--- Data extract ---

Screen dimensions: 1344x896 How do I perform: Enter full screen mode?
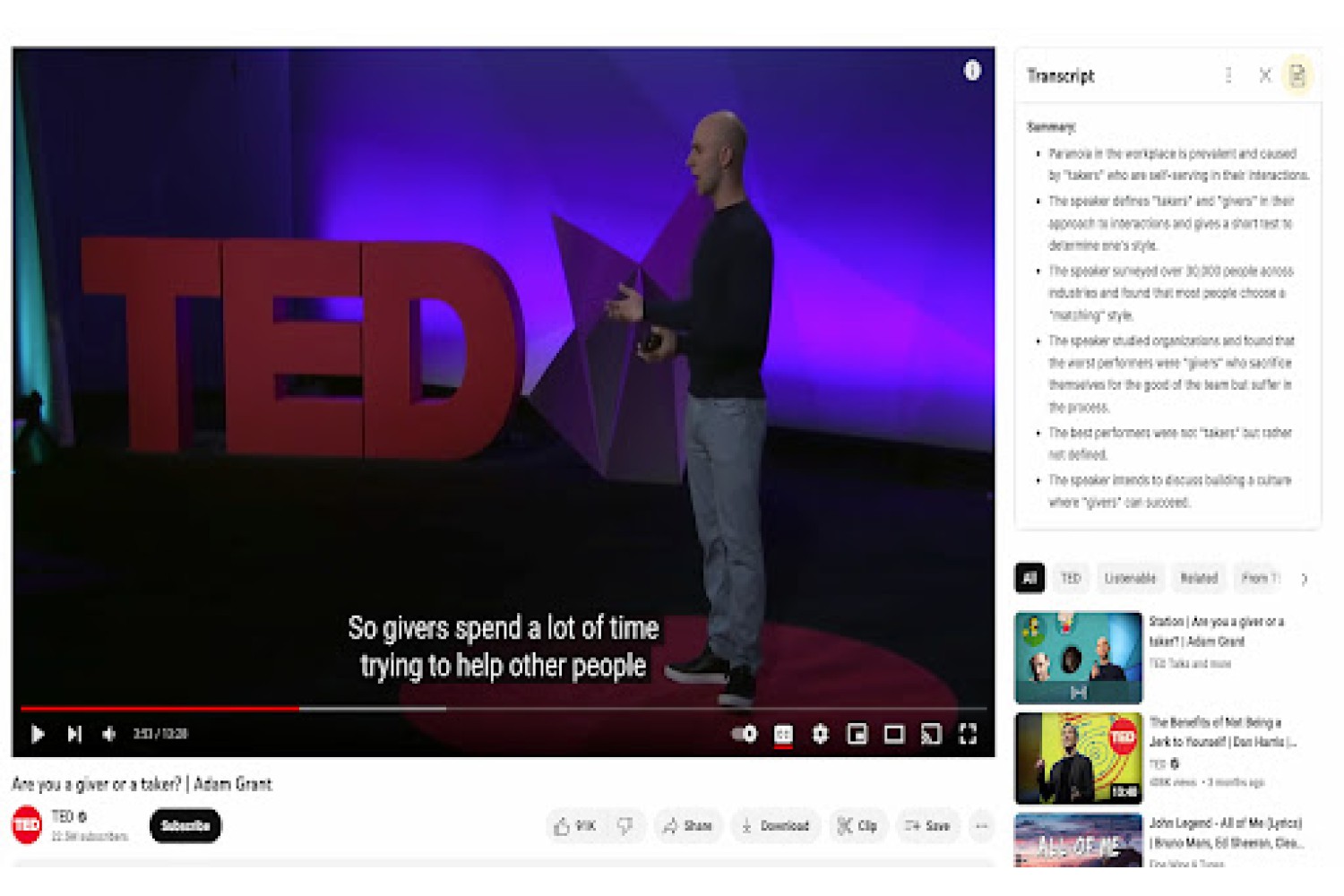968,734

==

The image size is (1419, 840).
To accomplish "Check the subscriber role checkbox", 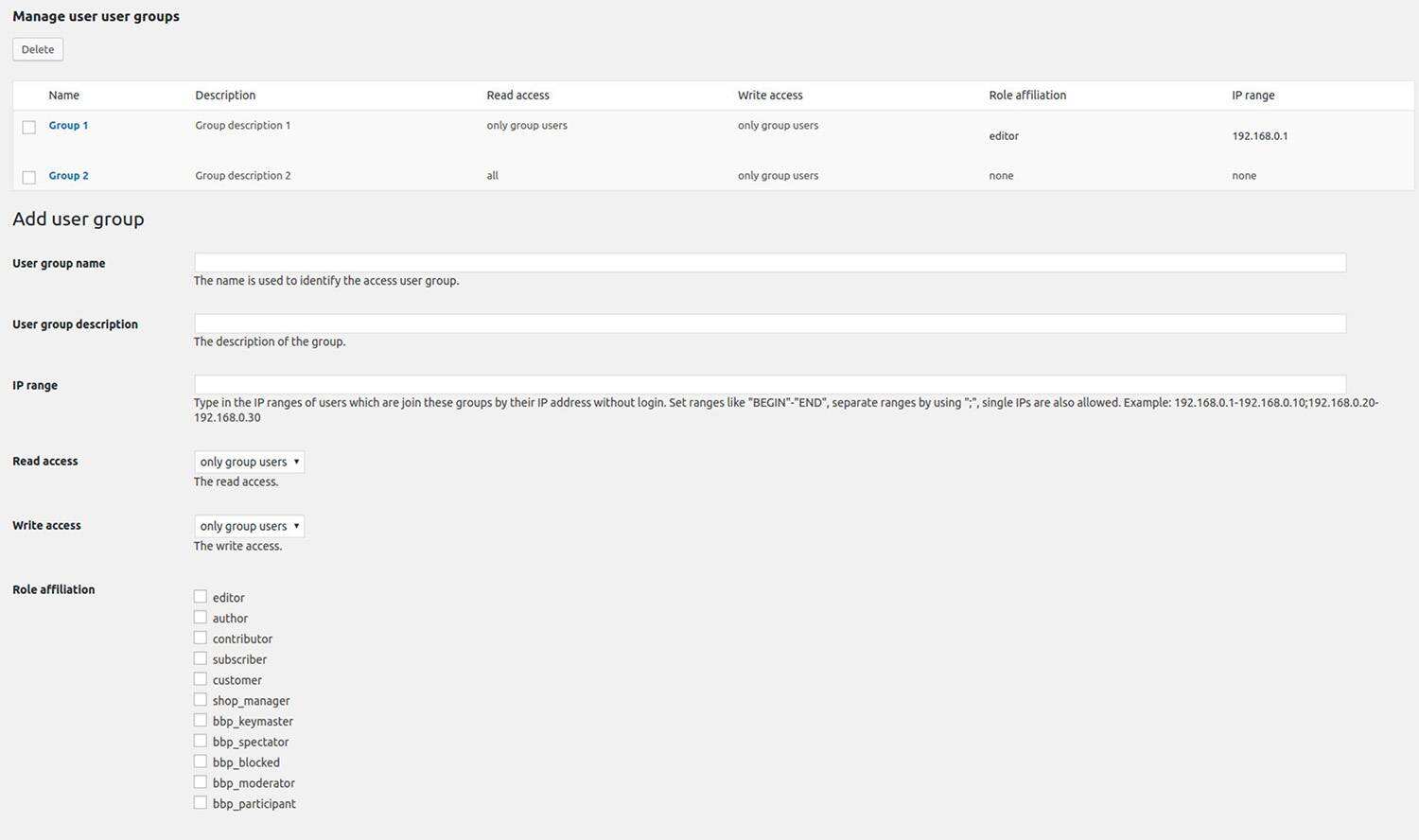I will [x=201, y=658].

==

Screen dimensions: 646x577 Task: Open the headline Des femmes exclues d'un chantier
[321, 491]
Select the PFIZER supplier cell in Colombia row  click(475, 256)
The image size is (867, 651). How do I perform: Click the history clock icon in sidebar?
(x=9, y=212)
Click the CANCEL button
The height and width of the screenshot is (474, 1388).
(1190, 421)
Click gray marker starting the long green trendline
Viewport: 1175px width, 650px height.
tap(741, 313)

--- What the exercise asks ---
Print exactly the lines above, between the one holding "Screen dimensions: 646x577" and the one holding "Select the PFIZER", inclusive, and nothing besides.

--- Output ---
Screen dimensions: 646x577 Task: Open the headline Des femmes exclues d'un chantier
[321, 491]
Select the PFIZER supplier cell in Colombia row  click(475, 256)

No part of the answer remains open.